When developing challenges and algorithms, it is advisable to bear the best practices for algorithm development as recently published by Bradshaw et al. [82].


The time to implement AI in medicine is now. Nuclear medicine and molecular imaging are no exception to that development. AI shows great promise to improve image quality, to personalise dosages (both in diagnosis and theranostics) and to help in image interpretation. It opens ways to fully exploit the potential of NM (which by nature is a numerical specialty), an aspect that has gathered momentum over the past decade with the advent of radiomics. As such, AI has the potential to improve clinical workflows that will increase overall efficiency but also facilitate personalised medicine for the benefit of a patient. Here, we should not forget the introduction of total body scanners which cause an enormous increase of data to be handled. It seems obvious that AI and total body scanners are natural partners to tackle this problem.

In this paper, we have highlighted the current state of the art in AI for NM. Research in AI for NM has made great strides over the past couple of years as this paper has described. We have also highlighted areas where work needs to be concentrated in order to improve overall acceptability of AI by the NM community.
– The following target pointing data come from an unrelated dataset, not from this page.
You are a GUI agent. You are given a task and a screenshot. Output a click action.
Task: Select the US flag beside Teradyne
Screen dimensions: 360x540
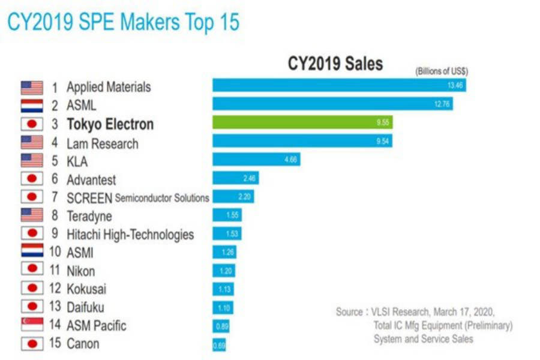(32, 215)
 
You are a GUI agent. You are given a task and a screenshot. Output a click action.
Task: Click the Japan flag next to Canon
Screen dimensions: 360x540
(32, 344)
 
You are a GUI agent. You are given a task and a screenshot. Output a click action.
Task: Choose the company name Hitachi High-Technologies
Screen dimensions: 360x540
(130, 234)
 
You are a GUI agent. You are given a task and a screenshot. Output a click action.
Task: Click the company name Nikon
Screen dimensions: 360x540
(80, 271)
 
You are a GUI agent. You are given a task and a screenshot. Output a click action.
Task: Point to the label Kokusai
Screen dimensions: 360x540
(86, 289)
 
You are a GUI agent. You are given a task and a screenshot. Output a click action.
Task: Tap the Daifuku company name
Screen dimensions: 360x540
(86, 307)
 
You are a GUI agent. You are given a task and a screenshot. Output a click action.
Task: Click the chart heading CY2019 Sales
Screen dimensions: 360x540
(335, 64)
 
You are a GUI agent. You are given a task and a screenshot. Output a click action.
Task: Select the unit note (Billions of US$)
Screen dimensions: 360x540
(442, 71)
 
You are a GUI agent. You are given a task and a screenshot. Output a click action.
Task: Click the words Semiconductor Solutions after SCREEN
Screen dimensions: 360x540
(162, 197)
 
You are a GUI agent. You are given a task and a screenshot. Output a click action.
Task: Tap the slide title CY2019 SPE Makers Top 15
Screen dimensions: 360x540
(123, 22)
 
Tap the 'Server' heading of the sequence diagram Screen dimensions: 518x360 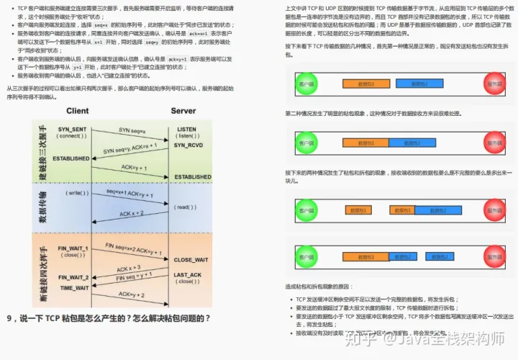point(183,111)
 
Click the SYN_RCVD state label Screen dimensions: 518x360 point(188,145)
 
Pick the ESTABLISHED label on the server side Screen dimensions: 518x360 point(193,176)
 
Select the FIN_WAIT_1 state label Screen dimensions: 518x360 point(73,248)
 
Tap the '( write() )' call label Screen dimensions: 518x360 point(76,193)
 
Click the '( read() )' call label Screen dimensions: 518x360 point(184,207)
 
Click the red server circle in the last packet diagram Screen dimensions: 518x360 point(495,256)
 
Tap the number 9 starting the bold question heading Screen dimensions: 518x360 point(10,318)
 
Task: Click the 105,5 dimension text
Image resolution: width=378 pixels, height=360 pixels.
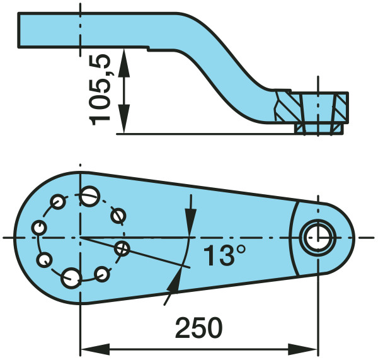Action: tap(100, 90)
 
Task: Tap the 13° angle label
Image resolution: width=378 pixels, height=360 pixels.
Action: tap(224, 255)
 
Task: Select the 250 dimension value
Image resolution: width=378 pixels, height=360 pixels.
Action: tap(198, 328)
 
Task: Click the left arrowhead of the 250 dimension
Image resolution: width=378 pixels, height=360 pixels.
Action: tap(95, 349)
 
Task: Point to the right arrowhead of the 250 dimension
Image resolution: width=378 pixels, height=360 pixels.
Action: tap(302, 349)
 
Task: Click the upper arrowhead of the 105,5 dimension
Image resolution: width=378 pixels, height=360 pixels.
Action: tap(124, 63)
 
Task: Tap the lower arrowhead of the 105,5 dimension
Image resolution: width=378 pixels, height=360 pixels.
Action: tap(124, 119)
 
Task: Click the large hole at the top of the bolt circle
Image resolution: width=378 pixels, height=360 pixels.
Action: tap(89, 196)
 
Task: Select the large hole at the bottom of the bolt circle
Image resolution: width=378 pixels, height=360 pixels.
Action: tap(71, 278)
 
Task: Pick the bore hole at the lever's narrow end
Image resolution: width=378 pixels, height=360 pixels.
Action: tap(318, 238)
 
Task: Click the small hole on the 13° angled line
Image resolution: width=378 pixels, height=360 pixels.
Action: tap(122, 248)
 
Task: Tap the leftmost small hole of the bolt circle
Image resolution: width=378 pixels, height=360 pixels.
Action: tap(39, 228)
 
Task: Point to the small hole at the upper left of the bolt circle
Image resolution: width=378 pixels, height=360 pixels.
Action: tap(58, 202)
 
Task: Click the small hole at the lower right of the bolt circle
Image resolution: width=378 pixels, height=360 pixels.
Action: tap(102, 274)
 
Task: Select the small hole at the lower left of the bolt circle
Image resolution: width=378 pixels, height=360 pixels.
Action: tap(44, 260)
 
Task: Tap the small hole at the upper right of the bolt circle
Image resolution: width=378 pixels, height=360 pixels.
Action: tap(118, 215)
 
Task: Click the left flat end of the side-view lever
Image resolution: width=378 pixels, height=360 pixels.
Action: tap(19, 30)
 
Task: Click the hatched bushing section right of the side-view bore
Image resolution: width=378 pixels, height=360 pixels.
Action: tap(340, 108)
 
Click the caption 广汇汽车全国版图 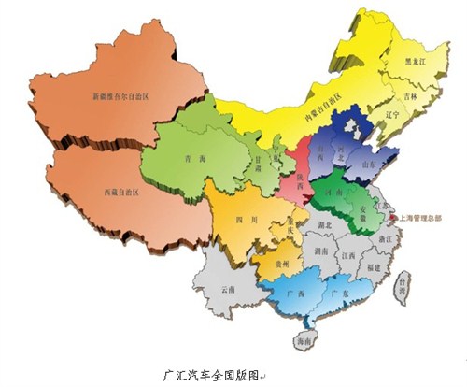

In order to move forward with clinical adoption, the validation of outcomes/results of individual trials/studies is needed, and this is where multicentre and multigroup cooperation is of the utmost importance. Comparing the performance of algorithms through challenges is needed considering both methodological and clinical outcomes. Demonstrating the potential interest of AI in NM through these challenges represents also an essential element for its adoption within our field. As with any new technology (and even more true for software related) developments, the field requires also industrial partners to be proactive in facilitating its clinical implementation.

Last but not least is education. The transmission of knowledge for the implementation of AI in NM and molecular imaging is dearly needed. These educational programs should target both the scientific and clinical aspects. Such educational programs will ensure that current and next-generation scientists and clinicians will become familiar and grow-up with AI and therefore enhance further its potential adoption and development.